Боэмунд повернул голову и что-то пробормотал. Мадленка увидела струйку крови на его щеке, и руки ее сами собой сжались в кулаки. Пересилив себя, она спрятала их за спиной.
– Поговори с ним, Северин, – велел князь.
Один из лучников выступил вперед и заговорил по-литовски. Боэмунд, утерев кровь, отвечал на том же языке. В душе Мадленки затеплилась надежда, что, может быть, ему еще удастся выпутаться. Он говорил глухим, тихим голосом, всячески избегая смотреть на девушку с распущенными волосами, которая стояла ни жива ни мертва. «Слава богу, что Август его не опознал, – думала она. – Господи, Флориан, Флориан может его узнать!» Но у нее отлегло от сердца, когда она вспомнила, что епископ отбыл в Краков и вернется только через день-два.
– Ну, что? – спросил Доминик.
– Литвин, – доложил Северин, пожимая плечами. – Как есть чистый литвин, по-польски совсем не разумеет.
Доминик метнул на Мадленку острый взгляд.
– Ты ведь не говоришь по-литовски, верно? – спросил он ее.
– Не говорю, – подтвердила Мадленка. – Я знаю по-латыни, по-немецки, по-флорентийски могу читать…

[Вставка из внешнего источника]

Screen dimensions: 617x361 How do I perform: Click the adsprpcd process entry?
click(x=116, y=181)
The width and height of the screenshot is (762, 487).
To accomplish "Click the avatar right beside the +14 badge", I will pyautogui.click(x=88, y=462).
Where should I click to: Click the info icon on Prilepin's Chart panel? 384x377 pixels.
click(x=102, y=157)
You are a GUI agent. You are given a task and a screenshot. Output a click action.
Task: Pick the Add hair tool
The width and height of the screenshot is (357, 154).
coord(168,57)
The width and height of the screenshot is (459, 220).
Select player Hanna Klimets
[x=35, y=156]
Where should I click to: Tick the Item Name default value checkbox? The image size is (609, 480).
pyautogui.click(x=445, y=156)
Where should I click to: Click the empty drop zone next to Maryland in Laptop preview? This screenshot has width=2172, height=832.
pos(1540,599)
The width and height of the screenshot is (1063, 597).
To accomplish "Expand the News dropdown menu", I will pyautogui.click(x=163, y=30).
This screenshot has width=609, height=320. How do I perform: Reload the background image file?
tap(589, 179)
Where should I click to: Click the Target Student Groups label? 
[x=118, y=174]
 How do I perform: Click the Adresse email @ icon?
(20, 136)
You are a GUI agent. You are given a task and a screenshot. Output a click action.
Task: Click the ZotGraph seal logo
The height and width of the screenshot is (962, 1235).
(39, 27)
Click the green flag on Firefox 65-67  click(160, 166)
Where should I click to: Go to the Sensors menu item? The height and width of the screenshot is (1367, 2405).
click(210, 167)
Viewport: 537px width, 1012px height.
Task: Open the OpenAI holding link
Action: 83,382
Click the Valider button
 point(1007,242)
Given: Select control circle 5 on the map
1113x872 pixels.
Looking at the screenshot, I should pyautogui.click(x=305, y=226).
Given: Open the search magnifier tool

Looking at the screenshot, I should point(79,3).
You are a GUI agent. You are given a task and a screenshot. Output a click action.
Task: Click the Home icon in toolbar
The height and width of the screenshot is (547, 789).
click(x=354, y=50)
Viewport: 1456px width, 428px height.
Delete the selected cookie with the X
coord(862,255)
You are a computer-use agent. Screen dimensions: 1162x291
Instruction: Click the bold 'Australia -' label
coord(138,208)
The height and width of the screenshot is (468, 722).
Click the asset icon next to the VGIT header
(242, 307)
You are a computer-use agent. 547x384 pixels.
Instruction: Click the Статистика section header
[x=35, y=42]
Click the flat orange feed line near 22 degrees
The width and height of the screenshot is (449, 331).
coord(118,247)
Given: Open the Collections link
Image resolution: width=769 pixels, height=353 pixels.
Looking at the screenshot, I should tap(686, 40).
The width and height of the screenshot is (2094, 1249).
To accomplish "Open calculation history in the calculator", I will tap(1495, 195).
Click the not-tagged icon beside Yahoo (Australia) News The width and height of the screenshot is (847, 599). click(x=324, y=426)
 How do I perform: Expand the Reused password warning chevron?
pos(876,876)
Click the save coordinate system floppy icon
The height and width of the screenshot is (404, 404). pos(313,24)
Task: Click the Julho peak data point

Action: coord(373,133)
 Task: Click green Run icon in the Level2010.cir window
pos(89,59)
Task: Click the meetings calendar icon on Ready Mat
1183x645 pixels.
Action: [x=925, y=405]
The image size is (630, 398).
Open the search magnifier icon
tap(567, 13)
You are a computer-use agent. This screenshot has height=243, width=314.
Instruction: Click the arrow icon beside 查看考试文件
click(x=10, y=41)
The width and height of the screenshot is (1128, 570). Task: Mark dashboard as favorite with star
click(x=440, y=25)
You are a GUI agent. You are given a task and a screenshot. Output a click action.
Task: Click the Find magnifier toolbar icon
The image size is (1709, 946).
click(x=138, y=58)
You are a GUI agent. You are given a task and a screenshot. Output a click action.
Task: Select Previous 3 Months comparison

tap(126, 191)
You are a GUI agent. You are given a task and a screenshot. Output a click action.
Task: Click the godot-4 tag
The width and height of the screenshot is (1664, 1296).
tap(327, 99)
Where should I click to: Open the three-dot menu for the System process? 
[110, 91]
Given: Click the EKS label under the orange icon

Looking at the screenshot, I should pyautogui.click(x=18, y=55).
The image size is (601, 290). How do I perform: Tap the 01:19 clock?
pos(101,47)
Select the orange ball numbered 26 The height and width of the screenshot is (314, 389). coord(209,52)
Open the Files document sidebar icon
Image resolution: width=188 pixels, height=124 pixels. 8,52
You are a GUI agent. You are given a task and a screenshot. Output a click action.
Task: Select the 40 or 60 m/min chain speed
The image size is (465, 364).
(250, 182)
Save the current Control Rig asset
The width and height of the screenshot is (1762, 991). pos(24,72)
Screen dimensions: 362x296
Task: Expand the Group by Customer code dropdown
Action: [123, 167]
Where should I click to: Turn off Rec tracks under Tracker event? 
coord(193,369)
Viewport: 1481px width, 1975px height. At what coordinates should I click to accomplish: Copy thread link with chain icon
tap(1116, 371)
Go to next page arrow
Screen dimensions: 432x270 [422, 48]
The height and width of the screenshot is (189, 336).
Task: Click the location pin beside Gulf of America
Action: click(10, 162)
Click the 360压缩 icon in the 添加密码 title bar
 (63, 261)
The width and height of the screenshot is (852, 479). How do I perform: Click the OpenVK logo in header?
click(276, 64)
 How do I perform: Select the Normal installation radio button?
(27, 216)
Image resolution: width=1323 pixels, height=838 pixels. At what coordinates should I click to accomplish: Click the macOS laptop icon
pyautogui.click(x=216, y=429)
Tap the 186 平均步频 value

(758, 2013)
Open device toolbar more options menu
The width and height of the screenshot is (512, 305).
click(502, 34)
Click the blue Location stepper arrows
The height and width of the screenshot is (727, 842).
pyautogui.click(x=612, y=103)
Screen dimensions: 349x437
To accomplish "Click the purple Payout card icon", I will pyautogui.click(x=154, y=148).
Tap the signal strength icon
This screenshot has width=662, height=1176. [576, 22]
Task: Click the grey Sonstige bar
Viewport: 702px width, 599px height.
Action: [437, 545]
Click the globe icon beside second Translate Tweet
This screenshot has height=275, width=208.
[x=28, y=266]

Князь подошел к Северину и шепнул ему что-то на ухо, после чего вернулся на прежнее место рядом с Августом. Северин откашлялся, сделал шаг вперед и громко произнес несколько слов по-литовски, обращаясь, очевидно, к Мадленке.
– Ну? – спросила рассерженная Мадленка. – Чего он от меня хочет?
– Он сказал, что ты прекрасна, как заря, – ответил князь Доминик со слабой улыбкой.